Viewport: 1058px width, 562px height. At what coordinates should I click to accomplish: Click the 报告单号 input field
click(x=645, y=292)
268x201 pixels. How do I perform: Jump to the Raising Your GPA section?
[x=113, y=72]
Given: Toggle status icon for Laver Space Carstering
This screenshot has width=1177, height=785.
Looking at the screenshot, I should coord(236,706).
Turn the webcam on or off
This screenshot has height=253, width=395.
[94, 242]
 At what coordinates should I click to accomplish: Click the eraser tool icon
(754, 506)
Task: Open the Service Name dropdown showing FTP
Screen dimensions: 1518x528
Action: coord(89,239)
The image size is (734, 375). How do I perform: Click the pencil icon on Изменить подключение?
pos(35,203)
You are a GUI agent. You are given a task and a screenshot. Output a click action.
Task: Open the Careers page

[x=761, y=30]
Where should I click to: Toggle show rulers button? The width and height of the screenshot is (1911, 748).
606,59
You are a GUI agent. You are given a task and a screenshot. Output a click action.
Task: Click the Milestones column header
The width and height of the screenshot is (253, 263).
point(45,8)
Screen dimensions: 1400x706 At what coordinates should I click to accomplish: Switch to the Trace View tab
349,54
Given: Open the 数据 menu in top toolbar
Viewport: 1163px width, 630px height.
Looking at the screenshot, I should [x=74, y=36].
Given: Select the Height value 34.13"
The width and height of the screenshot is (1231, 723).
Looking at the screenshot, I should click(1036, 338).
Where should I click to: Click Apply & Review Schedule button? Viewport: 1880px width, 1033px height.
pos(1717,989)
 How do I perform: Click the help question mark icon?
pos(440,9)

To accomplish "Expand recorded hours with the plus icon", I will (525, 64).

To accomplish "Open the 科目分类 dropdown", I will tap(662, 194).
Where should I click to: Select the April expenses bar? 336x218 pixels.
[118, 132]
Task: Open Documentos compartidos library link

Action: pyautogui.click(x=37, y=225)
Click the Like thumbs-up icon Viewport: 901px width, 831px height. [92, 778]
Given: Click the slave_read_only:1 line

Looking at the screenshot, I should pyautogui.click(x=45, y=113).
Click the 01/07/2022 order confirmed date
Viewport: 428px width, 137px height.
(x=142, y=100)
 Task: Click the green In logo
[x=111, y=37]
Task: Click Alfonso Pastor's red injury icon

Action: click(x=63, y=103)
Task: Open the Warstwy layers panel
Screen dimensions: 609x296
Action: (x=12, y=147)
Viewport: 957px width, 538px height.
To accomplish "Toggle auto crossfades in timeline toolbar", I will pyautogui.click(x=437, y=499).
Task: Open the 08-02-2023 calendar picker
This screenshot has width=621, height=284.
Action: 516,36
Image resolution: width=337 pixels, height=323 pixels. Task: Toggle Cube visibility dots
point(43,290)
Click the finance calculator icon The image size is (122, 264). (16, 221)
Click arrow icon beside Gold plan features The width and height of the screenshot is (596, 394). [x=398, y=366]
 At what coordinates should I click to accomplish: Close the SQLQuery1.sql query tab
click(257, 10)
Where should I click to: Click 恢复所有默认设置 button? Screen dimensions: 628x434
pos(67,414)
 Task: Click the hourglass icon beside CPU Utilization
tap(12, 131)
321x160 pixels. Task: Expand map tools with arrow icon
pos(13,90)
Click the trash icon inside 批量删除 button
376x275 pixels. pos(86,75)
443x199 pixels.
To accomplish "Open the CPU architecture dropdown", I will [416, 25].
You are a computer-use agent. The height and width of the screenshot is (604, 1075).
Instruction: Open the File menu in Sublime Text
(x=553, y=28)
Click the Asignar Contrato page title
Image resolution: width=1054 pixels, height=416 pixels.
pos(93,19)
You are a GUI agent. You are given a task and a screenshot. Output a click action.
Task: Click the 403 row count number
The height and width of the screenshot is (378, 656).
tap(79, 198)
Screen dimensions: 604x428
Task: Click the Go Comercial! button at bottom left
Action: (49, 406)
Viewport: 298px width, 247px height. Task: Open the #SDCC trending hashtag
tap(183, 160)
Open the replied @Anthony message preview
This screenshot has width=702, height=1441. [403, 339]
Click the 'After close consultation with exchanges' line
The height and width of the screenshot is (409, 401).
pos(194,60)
::::
AIM:
Reproduce the stretch of data from the line containing "will (525, 64)." through the line containing "Click the Like", requests included, adding 100 to every coordinate in the answers.

EXERCISE RESULT:
To accomplish "Expand recorded hours with the plus icon", I will (625, 164).

To accomplish "Open the 科目分类 dropdown", I will tap(762, 294).
Where should I click to: Select the April expenses bar? 336x218 pixels.
[218, 232]
Task: Open Documentos compartidos library link

Action: pyautogui.click(x=137, y=325)
Click the Like thumbs-up icon Viewport: 901px width, 831px height. [192, 878]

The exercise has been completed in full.